Tap, tap, tap went a small finger on his shoulder. The finger’s owner proclaimed in a slightly too loud voice, “Found a new flavor, Mr. H. — Stride Minty-Melon!” He broke off his chat with some relatively unimportant adult and turned to see Chloe, his almost always first post-church-announcement visitor. She would stop by to swap “gourmet” chewing gum, before heading outdoors with her mates. This particular day, she stood her usual four feet six inches tall, hair cut in a bob, wearing a dress, blouse, sweater, leggings, and shoe ensemble whose colors and patterns were, while reminiscent of Eloise meets Pippi Longstocking, curious and cool.
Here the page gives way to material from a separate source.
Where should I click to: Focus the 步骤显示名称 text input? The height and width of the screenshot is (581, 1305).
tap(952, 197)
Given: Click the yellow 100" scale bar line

She could pull it off. Clearly artistic, bohemian maternal and grandparental roots, he thought.
On Sundays, his family would rush around madly to leave just in time to be only a little late. He would toss what he needed into his Timbuk2 bike-courier bag, taking care to include his trading ritual chewing gum. On this particular morning, he lamented having the same pack of gum he’d brought to church last week — Wrigley’s Extra Dessert Delights Sugar Free Key Lime Pie. He thought, Grrrr. Chewing gum ‘leftovers.’ Mehhh, . . .Maybe she’ll forget our gum exchange ritual. Her offering pinched securely between pointer and thumb, she challenged, “What kind do you have to trade today, Mr. H?”
Cornered, his palms began to sweat. He tried to think of something clever to say. Some pithy distraction that would mask his failure to infuse the post-church-announcement gum exchange with fresh trading wampum. Think, man. Think!
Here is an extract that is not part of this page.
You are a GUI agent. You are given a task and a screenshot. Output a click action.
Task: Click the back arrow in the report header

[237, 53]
Newhart was pure primetime sitcom artistry. Innkeeper turned community cable-channel talk-show host, Dick Loudon (Bob Newhart) and his wife Joanna (Mary Frann) run a charming Vermont country inn, surrounded by a cast of eccentric characters. Some of these regulars are employees, some are town-folk, and others are occasional visitors. Among the regulars are brothers Larry, Darryl, and Darryl, backwoods shack-dwelling wierdos whose plaid flannel and denim wardrobe never changes. In one episode, Larry, Darryl and Darryl attend night class. The following day Larry tells the Loudons how impressed they were by the complimentary gum the school offers . . . located conveniently beneath the classroom seating. Lost in thought, he chuckled to himself, only to be called back to reality by an insistent 11 year-old — “Mr. H. . . . Hey, Mr. H! . . . . Do you have gum to trade or not?”
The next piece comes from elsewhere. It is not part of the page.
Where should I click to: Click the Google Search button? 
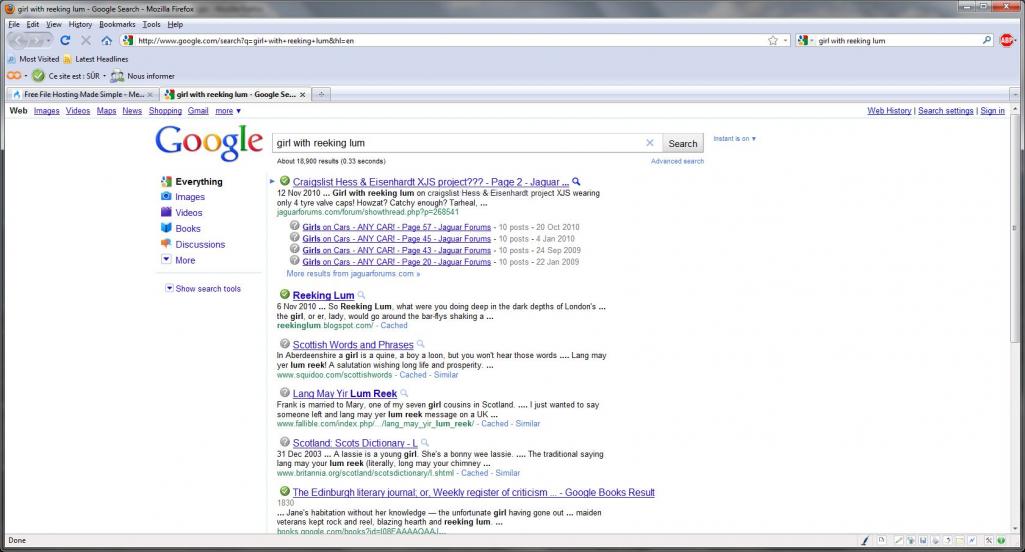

Cornered, he quickly called an audible at the line. “Big Red – Five! Big Red – Five!” He would baffle her with trivia from the best of Gum Chewers Digest. Puffing out his chest, he looked down over his glasses at his increasingly dissatisfied trading partner and woofed, “You know, Chloe, chewing gum’s been around a surprisingly long time. Chewing gum with tooth imprints, made of birch bark tar, has been found in Finland, dating back at least 5,000 years to the Neolithic period. Its composition, flavoring and packaging has been refined remarkably through the centuries, and its applications range from simple bubble blowing amusement, to practical mouth-moistening, to miraculous accelerative post-gastrointestinal surgical healing, to survivalist adhesive or leak-plugging uses, and — wouldja believe it?– oral healthcare. Did you know sugar-free gum sweetened with xylitol has been shown to reduce cavities and plaque? What’s more, . . . “
Chloe yawned, rolled her eyes, and spun dismissively on her really cool colorful shoes, speeding off to join the thundering primary grade herd. He followed after her, fumbling for his gum pack, calling, “Chloeeeee, wait a minute!” Once outside, she halted, looked at him suspiciously and pronounced, “Mr. H., you talk too much.” He timidly held out his key lime pie. Softening, eyes brightening, she presented her minty-melon. The exchange was complete. “Thanks, Mr. H. I love key lime pie! I’m gonna save this for my ride home from school tomorrow. Gotta go!” Dashing away, she yelled, “See ya next week, blabber-mouth”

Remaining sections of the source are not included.